*** Opening of Records for the task ***

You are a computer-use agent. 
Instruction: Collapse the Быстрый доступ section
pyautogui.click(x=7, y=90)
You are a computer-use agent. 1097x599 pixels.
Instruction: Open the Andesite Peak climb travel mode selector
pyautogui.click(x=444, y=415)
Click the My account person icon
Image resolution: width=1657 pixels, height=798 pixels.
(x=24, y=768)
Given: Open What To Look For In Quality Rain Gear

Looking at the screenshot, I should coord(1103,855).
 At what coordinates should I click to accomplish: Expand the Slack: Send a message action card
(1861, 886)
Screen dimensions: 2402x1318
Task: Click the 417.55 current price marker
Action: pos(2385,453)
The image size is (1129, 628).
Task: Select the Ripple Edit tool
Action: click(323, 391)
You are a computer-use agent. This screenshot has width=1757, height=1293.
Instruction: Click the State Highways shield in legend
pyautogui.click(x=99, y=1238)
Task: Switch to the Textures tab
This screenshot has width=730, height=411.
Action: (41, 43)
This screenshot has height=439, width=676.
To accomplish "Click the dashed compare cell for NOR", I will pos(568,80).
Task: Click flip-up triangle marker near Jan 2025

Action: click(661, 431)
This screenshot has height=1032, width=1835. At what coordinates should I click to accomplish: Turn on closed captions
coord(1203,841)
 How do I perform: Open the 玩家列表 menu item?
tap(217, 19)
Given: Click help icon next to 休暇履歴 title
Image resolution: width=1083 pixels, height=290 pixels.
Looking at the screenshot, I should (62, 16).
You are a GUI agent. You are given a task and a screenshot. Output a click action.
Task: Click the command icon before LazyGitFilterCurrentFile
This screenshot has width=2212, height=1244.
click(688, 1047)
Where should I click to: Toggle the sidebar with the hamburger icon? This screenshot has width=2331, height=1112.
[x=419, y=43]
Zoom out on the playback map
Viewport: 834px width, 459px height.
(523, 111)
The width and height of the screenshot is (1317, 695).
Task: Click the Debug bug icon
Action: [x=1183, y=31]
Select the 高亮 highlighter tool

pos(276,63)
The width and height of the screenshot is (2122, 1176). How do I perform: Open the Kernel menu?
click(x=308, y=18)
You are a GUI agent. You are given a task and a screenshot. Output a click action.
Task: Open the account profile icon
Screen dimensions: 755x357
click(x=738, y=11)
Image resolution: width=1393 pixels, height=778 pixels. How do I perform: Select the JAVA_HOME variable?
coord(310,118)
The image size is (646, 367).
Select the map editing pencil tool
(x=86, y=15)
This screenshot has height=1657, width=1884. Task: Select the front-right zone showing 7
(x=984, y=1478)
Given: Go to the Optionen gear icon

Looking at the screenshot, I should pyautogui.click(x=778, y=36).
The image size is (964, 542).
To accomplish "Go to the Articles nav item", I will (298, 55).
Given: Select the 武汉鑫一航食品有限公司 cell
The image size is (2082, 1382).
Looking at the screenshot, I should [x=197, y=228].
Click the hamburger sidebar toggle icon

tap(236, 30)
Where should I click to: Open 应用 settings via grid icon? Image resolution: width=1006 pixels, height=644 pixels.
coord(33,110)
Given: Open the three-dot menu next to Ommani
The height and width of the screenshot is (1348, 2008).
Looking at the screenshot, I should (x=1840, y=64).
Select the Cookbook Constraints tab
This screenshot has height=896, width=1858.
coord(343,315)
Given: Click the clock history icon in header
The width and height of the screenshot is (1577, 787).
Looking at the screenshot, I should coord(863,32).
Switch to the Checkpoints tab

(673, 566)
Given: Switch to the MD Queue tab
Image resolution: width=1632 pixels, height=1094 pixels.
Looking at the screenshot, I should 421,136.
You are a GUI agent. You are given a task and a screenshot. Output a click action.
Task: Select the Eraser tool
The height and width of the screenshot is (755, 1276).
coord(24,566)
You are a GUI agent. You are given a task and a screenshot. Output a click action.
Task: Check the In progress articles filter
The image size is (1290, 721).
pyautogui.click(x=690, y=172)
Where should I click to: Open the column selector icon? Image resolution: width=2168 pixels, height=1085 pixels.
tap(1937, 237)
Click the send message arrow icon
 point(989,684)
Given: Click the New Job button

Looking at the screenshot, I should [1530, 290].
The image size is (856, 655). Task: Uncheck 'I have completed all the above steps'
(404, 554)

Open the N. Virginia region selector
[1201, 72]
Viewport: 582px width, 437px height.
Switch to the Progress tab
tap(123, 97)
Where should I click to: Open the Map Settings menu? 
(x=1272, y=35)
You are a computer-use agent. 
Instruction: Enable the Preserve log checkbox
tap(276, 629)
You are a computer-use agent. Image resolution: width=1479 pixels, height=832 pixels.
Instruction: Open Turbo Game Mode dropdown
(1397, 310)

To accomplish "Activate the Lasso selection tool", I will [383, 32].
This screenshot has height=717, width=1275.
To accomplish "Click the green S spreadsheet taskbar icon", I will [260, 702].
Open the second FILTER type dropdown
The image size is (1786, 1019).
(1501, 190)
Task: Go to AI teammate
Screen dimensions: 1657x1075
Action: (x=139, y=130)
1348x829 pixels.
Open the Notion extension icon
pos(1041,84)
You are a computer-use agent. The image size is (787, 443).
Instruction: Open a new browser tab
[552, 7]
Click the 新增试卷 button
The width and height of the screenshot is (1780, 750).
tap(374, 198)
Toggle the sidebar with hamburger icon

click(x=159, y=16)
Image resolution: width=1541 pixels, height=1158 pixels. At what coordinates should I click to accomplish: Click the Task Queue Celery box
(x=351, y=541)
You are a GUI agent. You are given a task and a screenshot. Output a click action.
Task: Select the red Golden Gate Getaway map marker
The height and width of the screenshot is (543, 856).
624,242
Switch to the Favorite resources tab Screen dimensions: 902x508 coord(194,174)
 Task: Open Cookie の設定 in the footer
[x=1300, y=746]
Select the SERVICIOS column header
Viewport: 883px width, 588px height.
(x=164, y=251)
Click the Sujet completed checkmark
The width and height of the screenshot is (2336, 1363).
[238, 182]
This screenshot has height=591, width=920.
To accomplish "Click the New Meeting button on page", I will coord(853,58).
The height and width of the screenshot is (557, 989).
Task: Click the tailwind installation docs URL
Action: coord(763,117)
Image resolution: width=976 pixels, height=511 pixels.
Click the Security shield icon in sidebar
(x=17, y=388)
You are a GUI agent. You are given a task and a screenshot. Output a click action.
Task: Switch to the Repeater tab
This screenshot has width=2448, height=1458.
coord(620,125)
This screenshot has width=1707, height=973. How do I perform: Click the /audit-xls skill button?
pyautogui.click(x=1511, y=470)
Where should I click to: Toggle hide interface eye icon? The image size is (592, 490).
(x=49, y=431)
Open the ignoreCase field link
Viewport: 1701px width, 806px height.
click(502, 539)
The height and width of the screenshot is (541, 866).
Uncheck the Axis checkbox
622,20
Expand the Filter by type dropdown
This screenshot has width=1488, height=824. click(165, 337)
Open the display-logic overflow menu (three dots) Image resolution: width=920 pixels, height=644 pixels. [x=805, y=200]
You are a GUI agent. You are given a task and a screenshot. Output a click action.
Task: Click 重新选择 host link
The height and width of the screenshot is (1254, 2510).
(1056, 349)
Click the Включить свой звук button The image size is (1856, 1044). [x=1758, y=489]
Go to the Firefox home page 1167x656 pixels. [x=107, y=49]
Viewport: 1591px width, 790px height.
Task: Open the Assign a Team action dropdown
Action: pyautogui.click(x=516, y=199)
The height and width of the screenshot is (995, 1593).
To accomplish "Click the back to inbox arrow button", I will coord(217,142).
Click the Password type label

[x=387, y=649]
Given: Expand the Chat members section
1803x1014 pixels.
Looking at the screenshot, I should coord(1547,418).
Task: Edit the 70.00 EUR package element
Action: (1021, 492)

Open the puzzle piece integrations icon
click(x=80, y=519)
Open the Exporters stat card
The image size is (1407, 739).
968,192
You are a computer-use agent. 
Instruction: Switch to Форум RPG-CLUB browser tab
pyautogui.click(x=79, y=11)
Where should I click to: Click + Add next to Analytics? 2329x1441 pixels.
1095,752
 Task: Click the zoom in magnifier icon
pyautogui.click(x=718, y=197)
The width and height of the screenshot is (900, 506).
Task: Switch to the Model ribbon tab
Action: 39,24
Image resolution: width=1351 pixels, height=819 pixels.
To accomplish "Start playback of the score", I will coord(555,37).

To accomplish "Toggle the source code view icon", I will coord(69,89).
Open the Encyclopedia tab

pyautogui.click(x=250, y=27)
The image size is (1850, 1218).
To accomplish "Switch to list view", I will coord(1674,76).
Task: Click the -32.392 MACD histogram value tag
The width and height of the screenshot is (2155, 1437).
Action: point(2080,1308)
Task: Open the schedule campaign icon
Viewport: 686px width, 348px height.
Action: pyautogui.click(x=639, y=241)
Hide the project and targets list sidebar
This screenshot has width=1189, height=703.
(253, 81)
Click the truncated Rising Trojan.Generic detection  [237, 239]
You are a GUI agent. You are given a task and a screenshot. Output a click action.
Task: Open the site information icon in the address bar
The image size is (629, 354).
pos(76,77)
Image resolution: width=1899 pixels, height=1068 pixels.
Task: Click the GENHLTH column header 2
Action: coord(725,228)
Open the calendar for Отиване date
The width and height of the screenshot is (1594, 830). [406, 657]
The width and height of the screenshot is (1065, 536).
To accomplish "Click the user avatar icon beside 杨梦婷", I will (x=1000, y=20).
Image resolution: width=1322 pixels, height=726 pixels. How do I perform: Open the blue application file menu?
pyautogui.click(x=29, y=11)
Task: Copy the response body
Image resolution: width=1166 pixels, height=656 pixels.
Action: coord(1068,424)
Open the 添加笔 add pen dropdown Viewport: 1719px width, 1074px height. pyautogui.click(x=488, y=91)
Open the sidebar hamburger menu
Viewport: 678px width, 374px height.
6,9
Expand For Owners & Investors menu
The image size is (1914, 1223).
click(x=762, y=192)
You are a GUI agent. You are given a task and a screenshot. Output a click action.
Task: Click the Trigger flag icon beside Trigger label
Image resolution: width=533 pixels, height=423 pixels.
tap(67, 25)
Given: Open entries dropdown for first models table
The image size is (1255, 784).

*** Close of Records for the task ***

| Requirement |
Using the listing above, pick out each line that contains the word "three", then copy it.

| Expected answer |
Given: Open the three-dot menu next to Ommani
Open the display-logic overflow menu (three dots) Image resolution: width=920 pixels, height=644 pixels. [x=805, y=200]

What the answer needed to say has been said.